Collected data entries
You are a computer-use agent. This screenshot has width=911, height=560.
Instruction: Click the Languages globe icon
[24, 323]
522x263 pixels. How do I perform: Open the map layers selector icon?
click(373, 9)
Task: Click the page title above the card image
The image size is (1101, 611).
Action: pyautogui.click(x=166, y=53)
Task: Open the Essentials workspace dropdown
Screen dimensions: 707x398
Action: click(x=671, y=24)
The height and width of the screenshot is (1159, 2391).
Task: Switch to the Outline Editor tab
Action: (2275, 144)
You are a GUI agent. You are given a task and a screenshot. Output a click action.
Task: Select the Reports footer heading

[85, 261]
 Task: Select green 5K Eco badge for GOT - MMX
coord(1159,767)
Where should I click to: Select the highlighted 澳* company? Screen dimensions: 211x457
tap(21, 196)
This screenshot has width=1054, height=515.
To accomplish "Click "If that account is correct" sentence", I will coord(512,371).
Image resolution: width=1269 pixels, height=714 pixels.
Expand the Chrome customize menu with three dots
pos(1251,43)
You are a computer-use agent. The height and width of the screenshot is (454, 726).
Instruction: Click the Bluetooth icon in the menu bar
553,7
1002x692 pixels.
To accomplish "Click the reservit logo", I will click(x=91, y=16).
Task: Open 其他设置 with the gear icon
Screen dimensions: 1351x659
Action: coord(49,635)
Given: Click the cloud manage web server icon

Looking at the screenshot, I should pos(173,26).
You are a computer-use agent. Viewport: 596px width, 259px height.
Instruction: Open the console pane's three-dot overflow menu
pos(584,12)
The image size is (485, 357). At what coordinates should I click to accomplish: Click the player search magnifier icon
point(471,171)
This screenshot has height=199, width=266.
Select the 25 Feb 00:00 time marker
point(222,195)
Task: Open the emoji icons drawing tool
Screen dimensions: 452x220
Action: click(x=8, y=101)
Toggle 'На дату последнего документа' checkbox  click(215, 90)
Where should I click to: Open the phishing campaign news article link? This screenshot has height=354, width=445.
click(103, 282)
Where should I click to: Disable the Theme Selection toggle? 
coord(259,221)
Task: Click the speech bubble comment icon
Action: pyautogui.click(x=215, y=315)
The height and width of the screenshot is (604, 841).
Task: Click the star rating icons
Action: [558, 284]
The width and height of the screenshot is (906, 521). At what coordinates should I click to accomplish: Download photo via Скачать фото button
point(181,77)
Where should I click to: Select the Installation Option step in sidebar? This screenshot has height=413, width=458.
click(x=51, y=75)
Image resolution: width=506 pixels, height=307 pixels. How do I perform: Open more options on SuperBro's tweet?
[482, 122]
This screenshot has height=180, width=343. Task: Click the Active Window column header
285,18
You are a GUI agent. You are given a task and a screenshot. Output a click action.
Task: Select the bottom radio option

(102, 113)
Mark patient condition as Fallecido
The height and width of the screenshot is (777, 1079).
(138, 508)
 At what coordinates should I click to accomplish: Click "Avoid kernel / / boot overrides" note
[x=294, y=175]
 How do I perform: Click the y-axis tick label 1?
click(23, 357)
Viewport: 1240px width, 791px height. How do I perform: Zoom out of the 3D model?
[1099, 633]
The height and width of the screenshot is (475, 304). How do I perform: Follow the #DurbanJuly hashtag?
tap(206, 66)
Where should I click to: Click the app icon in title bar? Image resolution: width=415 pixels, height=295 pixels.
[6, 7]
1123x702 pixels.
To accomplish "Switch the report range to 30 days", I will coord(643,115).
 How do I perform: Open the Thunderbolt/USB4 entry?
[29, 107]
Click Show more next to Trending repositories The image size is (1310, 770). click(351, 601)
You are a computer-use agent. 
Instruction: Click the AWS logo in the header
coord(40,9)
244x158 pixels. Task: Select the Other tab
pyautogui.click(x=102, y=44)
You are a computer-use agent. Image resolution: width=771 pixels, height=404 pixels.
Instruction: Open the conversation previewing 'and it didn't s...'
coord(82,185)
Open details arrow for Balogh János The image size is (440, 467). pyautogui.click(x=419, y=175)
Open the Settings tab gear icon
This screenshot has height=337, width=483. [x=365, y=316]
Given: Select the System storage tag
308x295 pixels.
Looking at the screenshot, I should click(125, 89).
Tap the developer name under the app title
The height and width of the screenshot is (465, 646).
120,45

Task to complete:
All lines above holding the word "agent" make up the answer; copy each one.

Result for this exercise:
You are a computer-use agent. This screenshot has width=911, height=560.
You are a GUI agent. You are given a task and a screenshot. Output a click action.
You are a computer-use agent. The height and width of the screenshot is (454, 726).
You are a computer-use agent. Viewport: 596px width, 259px height.
You are a GUI agent. You are given a task and a screenshot. Output a click action.
You are a computer-use agent. 
You are a computer-use agent. Image resolution: width=771 pixels, height=404 pixels.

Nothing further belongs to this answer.